Boeing Expects 737 MAX Return to Service in January
Boeing is maintaining its view that the 737 MAX will receive regulatory approval before the end of the year, but it now expects a resumption of commercial flying in January.
The airframer said that while the FAA and international aviation regulators will determine the timing of certification and return to service, the company continues to target FAA certification of the updated flight control software this quarter.
Boeing said it is possible that it could resume deliveries of the 737 MAX in December, subject to when the FAA issues an Airworthiness Directive for the aircraft.
Work on the final validation of the updated training requirements is also continuing, a necessary step before the MAX can return to commercial service.
Boeing outlined five steps it has to complete before the aircraft can return to service.

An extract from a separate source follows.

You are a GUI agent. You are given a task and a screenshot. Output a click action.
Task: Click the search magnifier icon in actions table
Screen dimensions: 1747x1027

They are: simulator certification, a pilot workload evaluation, an FAA flight certification test, final submission of information to the FAA, and a simulator training evaluation.
“Boeing and the FAA successfully concluded the first of these milestones this past week, and are now working towards the FAA line pilots evaluation and the FAA certification flight test,” the company said in a statement.
American Airlines and Southwest Airlines announced last week they had extended the removal of the MAX from their flight schedules until early March. Airlines are expected to take at least four weeks from FAA approval before they can have their stored 737’s back in service.
A phased return to service is expected as international regulators work at their own pace to recertify the aircraft.